Collection entries

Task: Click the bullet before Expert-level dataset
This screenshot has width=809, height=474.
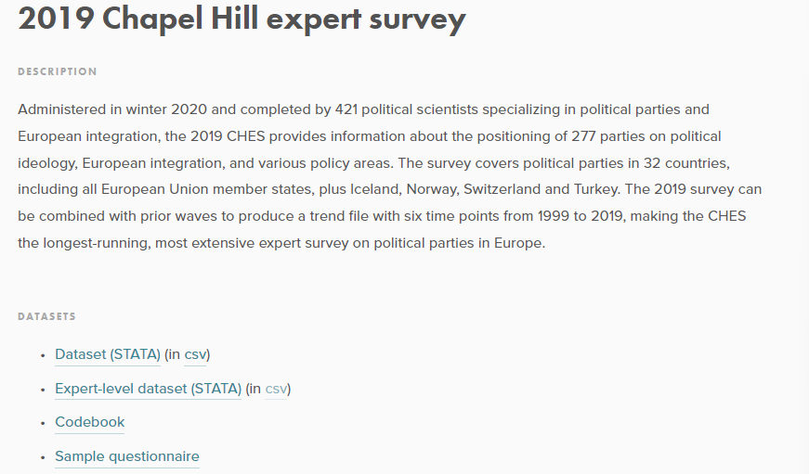Action: (43, 390)
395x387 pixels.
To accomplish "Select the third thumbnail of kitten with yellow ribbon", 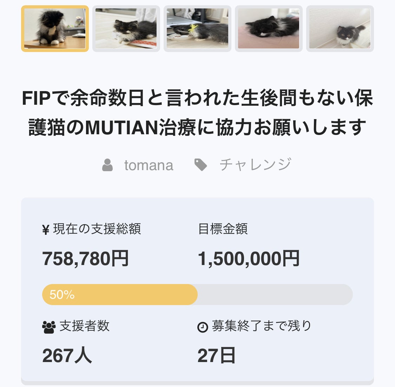I will click(x=197, y=28).
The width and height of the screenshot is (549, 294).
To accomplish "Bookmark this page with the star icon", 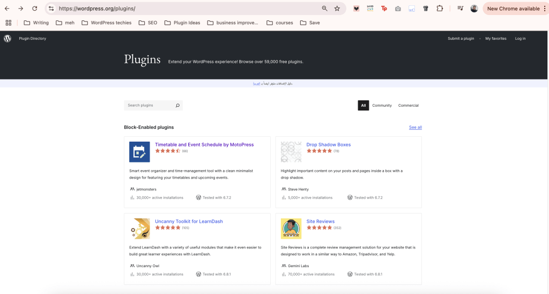I will (x=337, y=9).
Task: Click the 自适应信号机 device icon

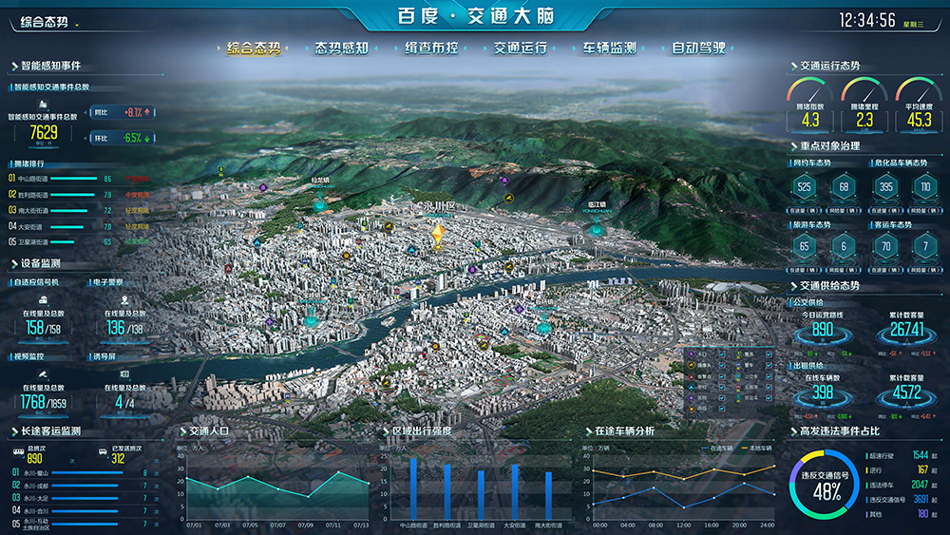Action: click(44, 298)
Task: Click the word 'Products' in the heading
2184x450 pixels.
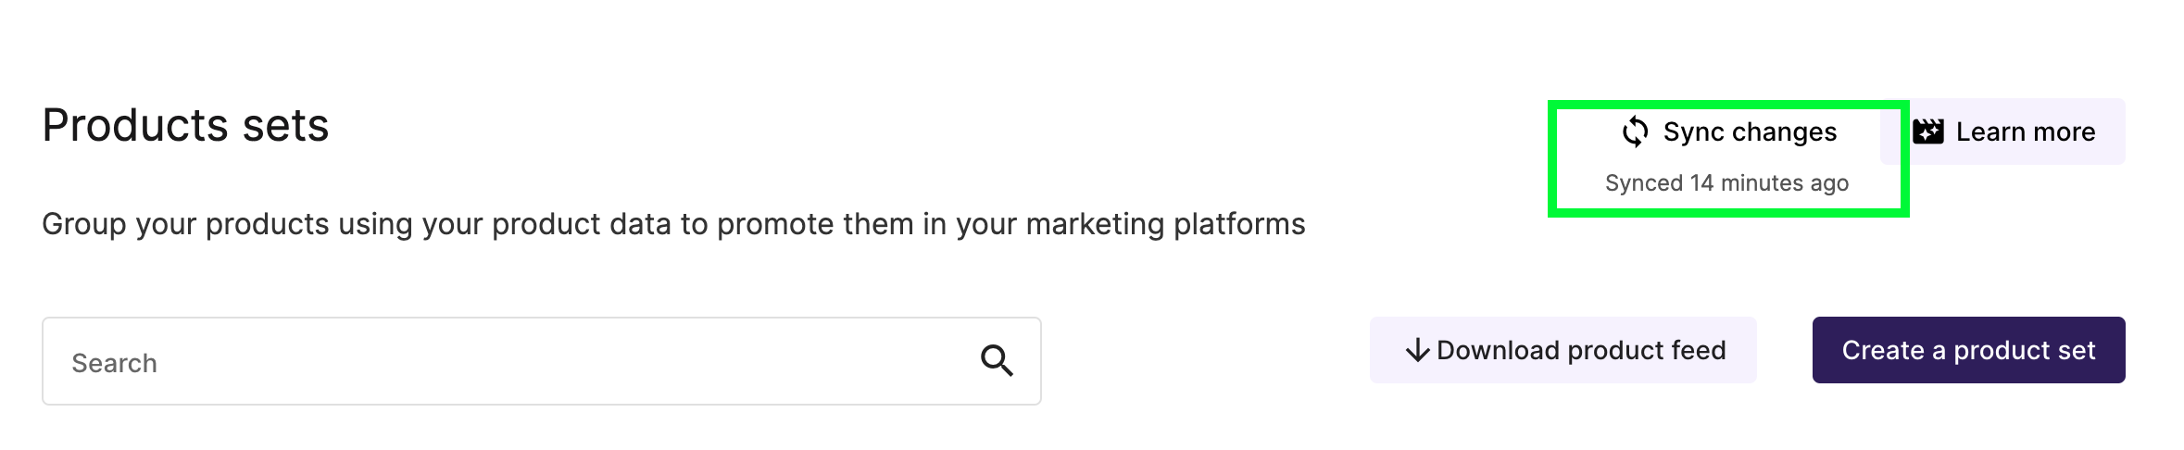Action: (x=135, y=125)
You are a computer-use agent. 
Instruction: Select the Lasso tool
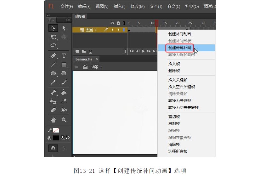(x=53, y=46)
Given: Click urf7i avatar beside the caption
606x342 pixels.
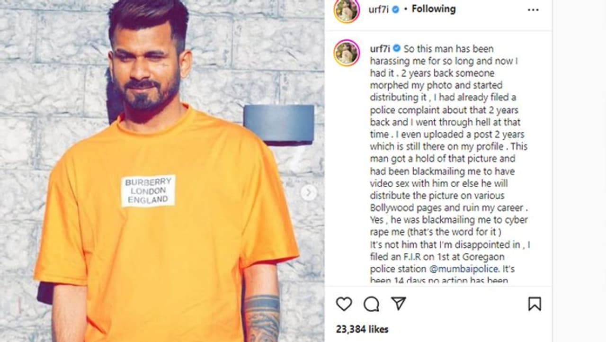Looking at the screenshot, I should pyautogui.click(x=347, y=53).
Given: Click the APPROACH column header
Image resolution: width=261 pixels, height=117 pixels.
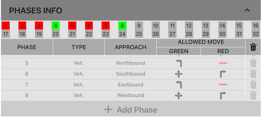Looking at the screenshot, I should 131,47.
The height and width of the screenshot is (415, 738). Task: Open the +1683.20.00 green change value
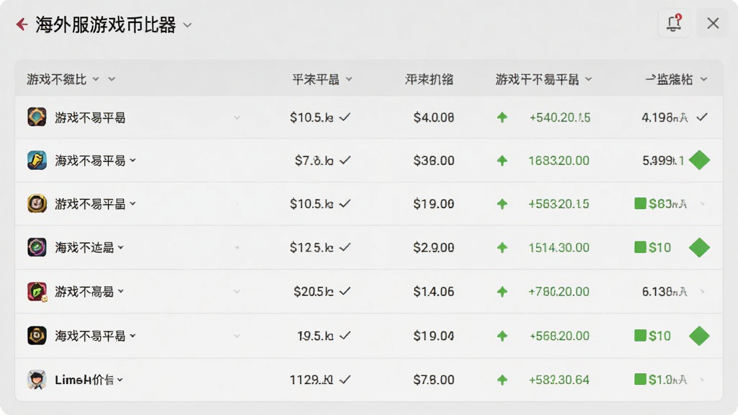click(x=559, y=161)
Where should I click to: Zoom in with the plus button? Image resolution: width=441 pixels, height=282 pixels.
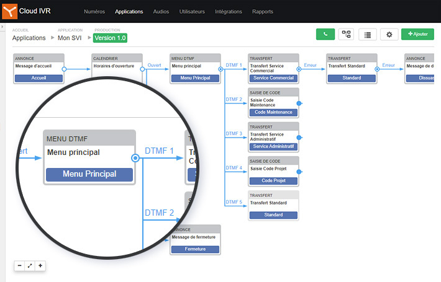pos(40,265)

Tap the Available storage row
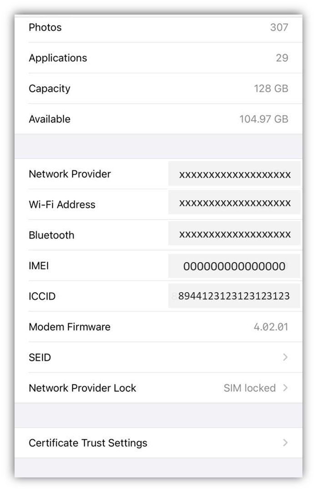tap(158, 119)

[WHAT IS REQUIRED]:
Please copy exactly, and only, the lines from the one that contains "The height and" through the last line of the data above, omitting all pictures.

[SOLVED EXERCISE]:
The height and width of the screenshot is (415, 738). Task: Open the +1683.20.00 green change value
click(x=559, y=161)
Where should I click to: Zoom in with the plus button? Image resolution: width=441 pixels, height=282 pixels.
pos(40,265)

Tap the Available storage row
tap(158, 119)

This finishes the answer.